Initially, a trial of NMBAs can be initiated, with the intention to continue this intervention only if the trial was successful at improving PaO2: FiO2. The maximum duration of use should be up to 48 h.[2,8] Continuation beyond 48 h is not supported by trials and should be done with caution on a case-by-case basis. To avoid unnecessary delay to switch over to another strategy, NMBAs should be abandoned early if they are unsuccessful or failing. Since mortality is high, time is of essence in a patient with PaO2: FiO2 <150 who is unresponsive to optimised ventilatory strategy and prone positioning. Mortality rates have been observed to be greater than >50% when the PaO2: FiO2 falls below 80. NMBAs are unlikely to benefit significantly at this severity of ARDS, especially if unsuccessful. The ESICM recommends and the ATS suggests the use of venovenous extracorporeal membrane oxygenation (VV-ECMO) in ARDS with duration of mechanical ventilation <7 days when indications under the EOLIA trial are fulfilled.[1,2] These were: PaO2: FiO2 <80 for at least 6 h or <50 for at least 3 h, or the presence of hypercapnia (arterial partial pressure of carbon dioxide (PaCO2) >60 mmHg) with pH <7.25 for at least 3 h.[1,2] Extracorporeal membrane oxygenation (ECMO) may be the only strategy that can reduce mortality in severe ARDS refractory to other core management strategies.

For the choice of NMBA agent, the optimal pharmacological agent has not been established.[2] In published trials, cisatracurium has been commonly used and has, therefore, become the de facto choice.[8] However, there are no head-to-head trials comparing NMBA agents. In addition, cisatracurium has been shown to attenuate protease action in microvascular endothelial cells.[9] Further, the ATS suggests using either a continuous infusion or boluses as equally appropriate dosing regimens.[2] For the dosing amount, the ACURASYS protocol of 15 mg cisatracurium bolus followed by an infusion of 37.5 mg/h can be followed.[3]

In conclusion, despite opposing recommendations in new guidelines, the following strategy is the likely position of NMBAs in ARDS with PaO2: FiO2 <150. The routine use of NMBAs (and deep sedation) in every mechanically ventilated ARDS patient should be avoided.

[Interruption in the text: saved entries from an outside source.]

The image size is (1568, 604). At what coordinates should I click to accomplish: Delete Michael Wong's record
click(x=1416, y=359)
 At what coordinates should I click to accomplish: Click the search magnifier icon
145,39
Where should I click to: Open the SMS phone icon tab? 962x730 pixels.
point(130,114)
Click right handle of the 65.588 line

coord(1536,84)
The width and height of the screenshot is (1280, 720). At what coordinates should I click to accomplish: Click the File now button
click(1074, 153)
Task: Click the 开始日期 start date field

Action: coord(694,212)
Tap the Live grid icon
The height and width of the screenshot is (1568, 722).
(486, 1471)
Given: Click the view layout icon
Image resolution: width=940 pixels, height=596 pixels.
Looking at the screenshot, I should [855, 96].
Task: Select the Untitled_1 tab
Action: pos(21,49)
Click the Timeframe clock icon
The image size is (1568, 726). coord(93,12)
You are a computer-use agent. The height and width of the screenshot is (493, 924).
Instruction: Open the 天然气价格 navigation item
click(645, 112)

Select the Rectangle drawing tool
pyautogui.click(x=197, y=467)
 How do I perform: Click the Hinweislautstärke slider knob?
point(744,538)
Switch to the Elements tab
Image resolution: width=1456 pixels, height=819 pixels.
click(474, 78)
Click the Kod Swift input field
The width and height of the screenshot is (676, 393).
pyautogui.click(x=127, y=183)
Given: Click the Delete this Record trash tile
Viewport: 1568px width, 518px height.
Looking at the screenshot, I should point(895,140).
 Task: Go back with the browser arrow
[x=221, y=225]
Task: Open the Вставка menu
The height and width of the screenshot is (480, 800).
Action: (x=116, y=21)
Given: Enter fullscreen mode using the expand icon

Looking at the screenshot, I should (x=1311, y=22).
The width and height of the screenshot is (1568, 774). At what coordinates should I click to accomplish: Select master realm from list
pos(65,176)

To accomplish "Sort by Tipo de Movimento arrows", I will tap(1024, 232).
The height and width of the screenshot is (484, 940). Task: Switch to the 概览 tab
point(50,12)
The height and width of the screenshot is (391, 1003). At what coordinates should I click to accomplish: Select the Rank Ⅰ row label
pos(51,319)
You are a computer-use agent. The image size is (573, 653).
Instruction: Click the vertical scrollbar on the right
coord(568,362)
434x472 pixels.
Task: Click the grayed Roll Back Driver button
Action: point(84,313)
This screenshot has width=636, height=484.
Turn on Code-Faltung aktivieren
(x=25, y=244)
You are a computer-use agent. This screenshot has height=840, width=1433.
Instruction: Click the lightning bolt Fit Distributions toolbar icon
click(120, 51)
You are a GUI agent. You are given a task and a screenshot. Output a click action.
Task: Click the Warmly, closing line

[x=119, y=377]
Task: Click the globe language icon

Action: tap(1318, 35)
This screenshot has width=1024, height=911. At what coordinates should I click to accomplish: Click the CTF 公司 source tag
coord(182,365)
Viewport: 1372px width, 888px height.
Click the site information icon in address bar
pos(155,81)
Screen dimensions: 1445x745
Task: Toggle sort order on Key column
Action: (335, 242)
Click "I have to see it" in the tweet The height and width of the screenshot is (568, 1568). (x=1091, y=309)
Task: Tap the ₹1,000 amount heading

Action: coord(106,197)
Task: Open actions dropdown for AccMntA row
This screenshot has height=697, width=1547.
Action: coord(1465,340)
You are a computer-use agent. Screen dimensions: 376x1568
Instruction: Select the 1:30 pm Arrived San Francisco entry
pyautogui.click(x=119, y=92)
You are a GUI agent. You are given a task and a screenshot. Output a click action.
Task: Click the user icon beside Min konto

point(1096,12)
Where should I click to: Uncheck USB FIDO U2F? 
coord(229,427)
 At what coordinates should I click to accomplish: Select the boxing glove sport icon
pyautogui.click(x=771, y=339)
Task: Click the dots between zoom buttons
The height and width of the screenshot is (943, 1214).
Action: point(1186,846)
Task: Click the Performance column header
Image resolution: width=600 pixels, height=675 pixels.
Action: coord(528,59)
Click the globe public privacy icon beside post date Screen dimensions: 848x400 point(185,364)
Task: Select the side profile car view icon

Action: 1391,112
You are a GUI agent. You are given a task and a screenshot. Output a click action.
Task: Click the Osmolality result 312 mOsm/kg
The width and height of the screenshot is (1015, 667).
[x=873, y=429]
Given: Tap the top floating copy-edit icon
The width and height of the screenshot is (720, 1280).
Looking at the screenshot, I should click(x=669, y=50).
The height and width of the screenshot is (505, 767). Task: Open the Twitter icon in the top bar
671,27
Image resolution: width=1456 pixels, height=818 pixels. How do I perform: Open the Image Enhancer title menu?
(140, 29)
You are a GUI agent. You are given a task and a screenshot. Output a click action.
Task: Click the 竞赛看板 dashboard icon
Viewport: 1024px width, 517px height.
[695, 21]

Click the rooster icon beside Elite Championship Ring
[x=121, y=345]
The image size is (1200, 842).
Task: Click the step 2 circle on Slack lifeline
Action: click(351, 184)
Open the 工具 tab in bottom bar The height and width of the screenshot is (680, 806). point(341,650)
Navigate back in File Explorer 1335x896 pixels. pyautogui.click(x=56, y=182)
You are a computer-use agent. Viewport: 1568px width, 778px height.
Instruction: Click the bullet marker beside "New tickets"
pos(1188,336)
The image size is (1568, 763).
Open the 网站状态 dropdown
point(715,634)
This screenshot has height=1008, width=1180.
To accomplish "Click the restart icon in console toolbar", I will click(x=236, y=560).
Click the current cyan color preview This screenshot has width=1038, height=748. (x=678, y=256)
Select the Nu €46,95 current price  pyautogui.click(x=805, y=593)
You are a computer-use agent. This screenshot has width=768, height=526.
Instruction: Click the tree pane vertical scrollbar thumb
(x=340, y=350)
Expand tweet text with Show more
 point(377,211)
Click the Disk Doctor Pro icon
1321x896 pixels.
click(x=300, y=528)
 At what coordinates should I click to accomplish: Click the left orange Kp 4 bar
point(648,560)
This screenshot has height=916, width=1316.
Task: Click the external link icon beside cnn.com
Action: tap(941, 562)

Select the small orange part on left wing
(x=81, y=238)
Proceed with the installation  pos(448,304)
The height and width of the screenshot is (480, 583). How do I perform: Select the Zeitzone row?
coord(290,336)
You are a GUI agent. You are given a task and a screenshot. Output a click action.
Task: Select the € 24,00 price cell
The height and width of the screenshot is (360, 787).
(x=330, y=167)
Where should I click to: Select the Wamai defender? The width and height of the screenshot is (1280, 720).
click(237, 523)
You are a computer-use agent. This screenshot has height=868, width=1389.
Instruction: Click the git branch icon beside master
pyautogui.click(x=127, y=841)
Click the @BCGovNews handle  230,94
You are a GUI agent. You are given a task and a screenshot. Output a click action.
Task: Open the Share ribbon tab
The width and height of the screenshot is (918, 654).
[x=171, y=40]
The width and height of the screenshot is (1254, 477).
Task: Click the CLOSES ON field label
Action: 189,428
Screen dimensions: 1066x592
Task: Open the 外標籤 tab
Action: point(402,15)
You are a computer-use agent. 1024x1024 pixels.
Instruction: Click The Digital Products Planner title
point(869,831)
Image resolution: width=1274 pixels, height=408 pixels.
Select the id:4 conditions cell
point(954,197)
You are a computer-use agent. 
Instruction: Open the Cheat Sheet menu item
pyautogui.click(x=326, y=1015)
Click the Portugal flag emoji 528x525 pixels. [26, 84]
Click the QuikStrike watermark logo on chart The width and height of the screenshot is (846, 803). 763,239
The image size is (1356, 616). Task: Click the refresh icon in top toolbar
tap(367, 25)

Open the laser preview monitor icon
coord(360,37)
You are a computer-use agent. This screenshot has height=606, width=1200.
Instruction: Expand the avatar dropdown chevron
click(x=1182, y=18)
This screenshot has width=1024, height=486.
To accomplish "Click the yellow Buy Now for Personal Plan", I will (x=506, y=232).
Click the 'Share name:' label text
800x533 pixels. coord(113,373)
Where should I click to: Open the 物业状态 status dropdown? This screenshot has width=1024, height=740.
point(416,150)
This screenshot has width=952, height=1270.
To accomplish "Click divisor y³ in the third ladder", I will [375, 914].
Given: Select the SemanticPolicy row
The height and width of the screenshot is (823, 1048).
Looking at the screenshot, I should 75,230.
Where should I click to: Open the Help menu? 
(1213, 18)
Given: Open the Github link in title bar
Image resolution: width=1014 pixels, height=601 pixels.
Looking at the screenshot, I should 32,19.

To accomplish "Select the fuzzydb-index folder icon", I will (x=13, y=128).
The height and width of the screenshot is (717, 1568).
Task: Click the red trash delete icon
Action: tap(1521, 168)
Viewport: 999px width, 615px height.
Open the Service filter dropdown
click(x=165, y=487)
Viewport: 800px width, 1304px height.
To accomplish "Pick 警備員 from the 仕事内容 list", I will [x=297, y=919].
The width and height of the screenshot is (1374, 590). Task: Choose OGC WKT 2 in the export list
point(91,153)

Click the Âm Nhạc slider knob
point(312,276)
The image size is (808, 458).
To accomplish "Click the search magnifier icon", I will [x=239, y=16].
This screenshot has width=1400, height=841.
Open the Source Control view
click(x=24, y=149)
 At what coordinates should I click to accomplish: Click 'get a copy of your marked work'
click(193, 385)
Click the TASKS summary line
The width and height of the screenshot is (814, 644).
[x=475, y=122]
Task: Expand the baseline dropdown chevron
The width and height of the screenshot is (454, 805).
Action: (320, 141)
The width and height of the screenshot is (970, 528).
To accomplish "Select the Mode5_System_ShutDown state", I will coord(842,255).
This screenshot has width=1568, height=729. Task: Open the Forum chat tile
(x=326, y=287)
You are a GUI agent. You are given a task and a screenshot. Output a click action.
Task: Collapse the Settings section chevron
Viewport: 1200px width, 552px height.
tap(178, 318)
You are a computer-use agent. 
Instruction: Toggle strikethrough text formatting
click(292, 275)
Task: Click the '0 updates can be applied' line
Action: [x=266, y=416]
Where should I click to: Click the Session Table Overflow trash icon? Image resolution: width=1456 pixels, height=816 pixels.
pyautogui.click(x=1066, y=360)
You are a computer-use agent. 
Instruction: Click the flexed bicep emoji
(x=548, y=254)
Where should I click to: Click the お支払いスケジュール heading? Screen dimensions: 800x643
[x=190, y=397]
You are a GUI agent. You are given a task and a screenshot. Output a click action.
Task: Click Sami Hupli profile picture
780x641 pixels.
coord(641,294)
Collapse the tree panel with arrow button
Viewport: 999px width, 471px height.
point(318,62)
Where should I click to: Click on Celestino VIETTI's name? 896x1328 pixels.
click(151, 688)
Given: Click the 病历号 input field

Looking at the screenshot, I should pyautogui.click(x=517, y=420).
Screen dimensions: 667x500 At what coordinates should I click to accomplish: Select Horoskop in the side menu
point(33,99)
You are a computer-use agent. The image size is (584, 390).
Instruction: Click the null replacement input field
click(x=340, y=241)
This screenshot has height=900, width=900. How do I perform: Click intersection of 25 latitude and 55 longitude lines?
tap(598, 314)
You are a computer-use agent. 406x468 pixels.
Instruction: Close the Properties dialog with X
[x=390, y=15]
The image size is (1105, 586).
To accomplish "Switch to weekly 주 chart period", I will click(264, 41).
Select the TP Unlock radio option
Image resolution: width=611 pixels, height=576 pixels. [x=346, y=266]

Manage mechanically ventilated patients using optimised ventilatory strategies and target light sedation. Failing this, early ARDS (time since onset <48 h) should be managed with prone positioning. If this is unsuccessful, identify the cause of failure. NMBAs can be used in the subset where the impediment to PaO2 target is patient–ventilator dyssynchrony. Initially, a trial of NMBA can be given. Although the optimal NMBA agent is not known, using cisatracurium may be desirable. A bolus of 15 mg, followed by an infusion of 37.5 mg/h is reasonable; however, the optimal dosing is not known and may need to be adjusted. If PaO2 responds, continue for preferably less than 48 h. Longer durations must entail caution and a case-by-case decision. If the trial is unsuccessful, evaluation and preparation for VV-ECMO (or transfer to an ECMO centre) should be initiated without unnecessary delays.